▸ YOUR TASK:
Would you please set down, word for word, the lines from the one with "Select the 8:30 AM slot on Court 1" through the final line of the data below, omitting any pictures?

▸ SOURCE INFORMATION:
·····

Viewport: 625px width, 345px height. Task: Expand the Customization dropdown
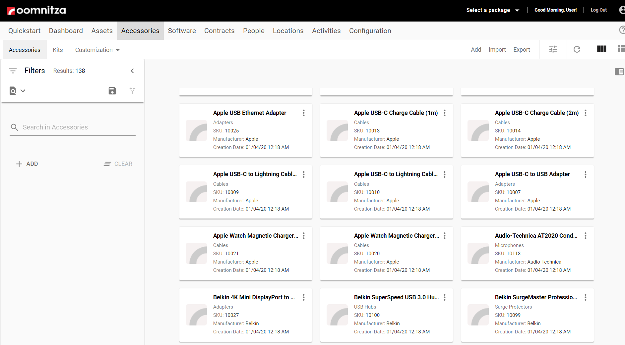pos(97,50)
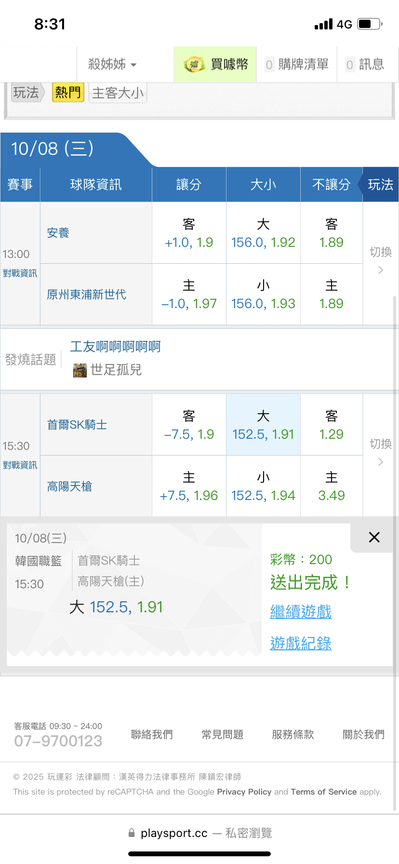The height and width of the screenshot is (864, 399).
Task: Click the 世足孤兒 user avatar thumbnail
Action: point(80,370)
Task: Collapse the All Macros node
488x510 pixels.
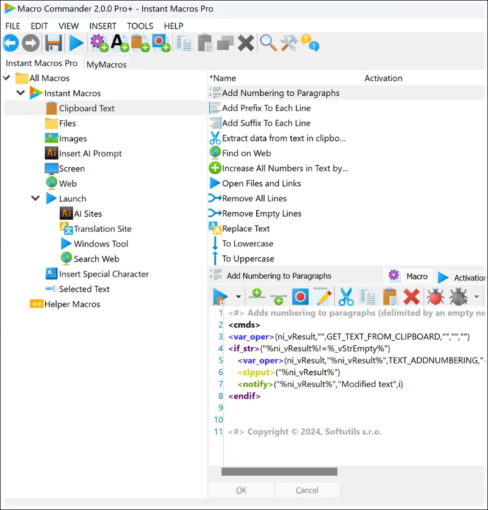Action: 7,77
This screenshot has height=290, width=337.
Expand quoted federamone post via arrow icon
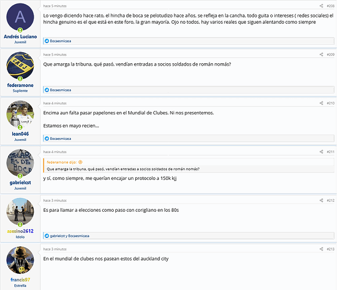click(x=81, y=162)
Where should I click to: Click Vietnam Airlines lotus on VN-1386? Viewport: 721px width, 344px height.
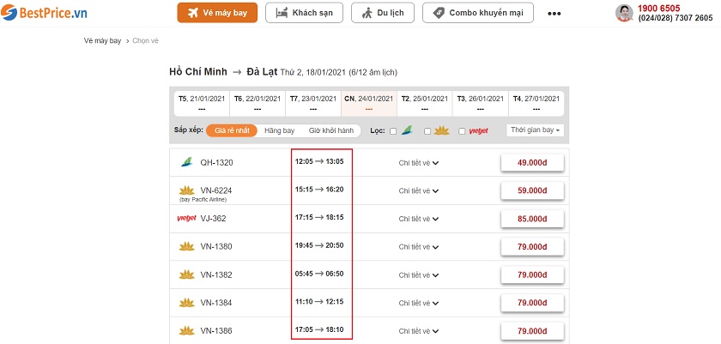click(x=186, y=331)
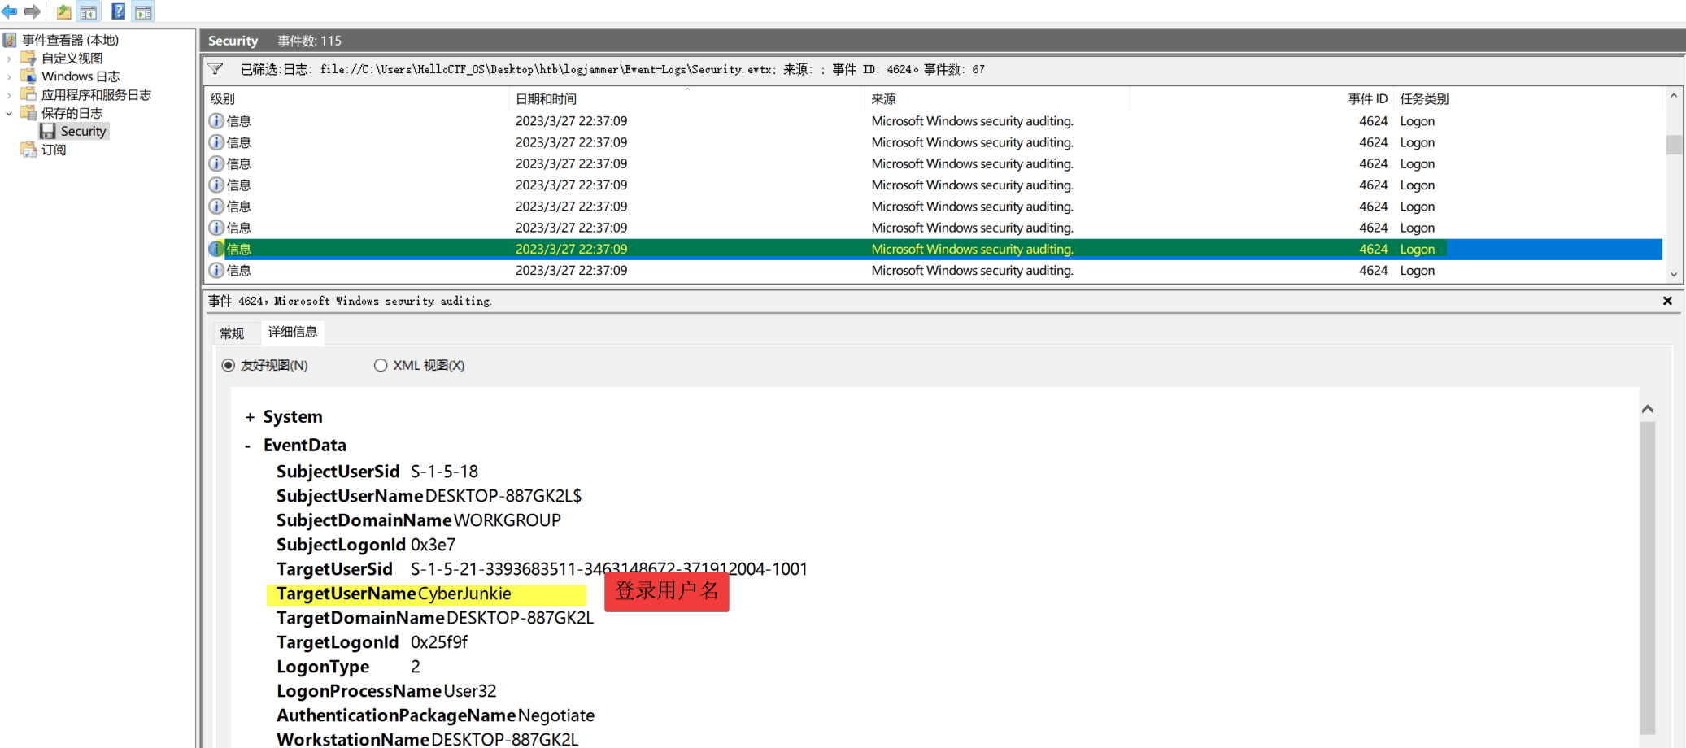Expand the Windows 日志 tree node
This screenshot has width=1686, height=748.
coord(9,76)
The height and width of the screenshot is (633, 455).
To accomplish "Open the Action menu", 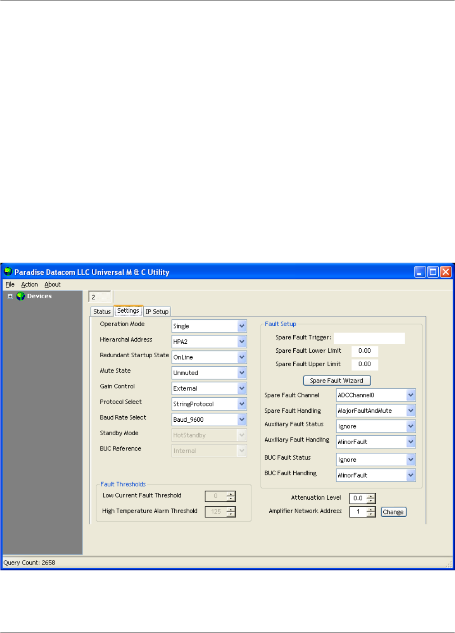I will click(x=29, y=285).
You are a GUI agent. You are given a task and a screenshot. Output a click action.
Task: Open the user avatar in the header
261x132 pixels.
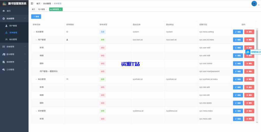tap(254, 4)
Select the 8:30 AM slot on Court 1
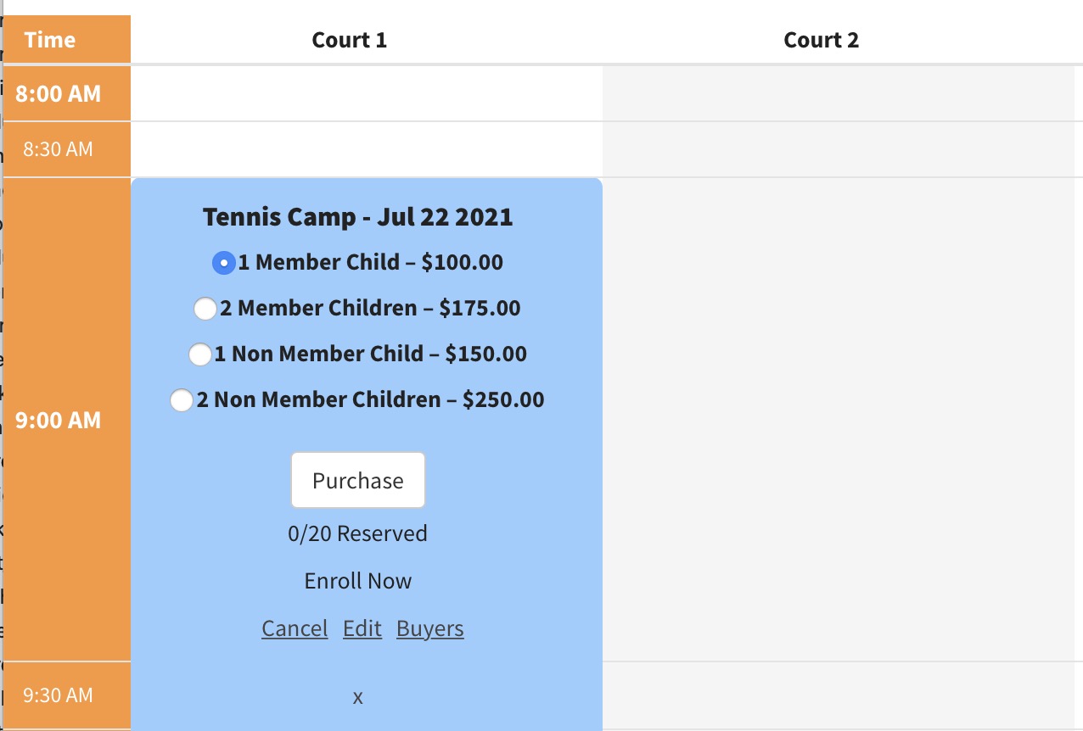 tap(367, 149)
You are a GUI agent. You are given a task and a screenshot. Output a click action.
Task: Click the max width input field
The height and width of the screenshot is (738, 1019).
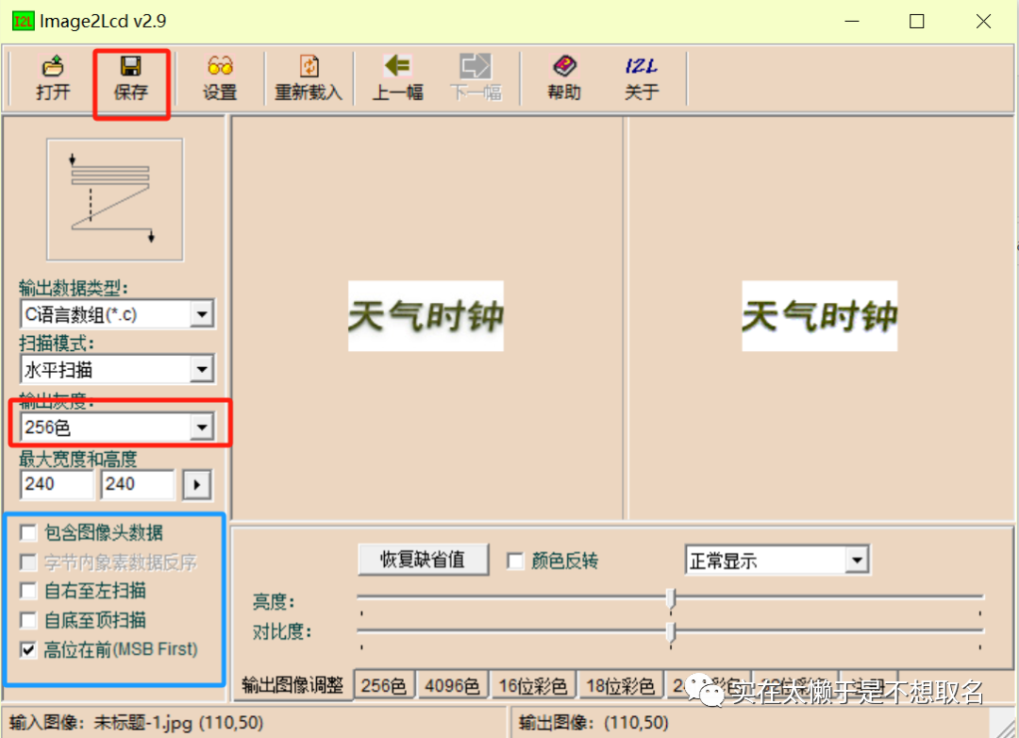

·····

▸ EXERCISE RESULT:
Select the 8:30 AM slot on Court 1
 tap(367, 149)
You are a GUI agent. You are given a task and a screenshot. Output a click action.
Task: Click the max width input field
The height and width of the screenshot is (738, 1019).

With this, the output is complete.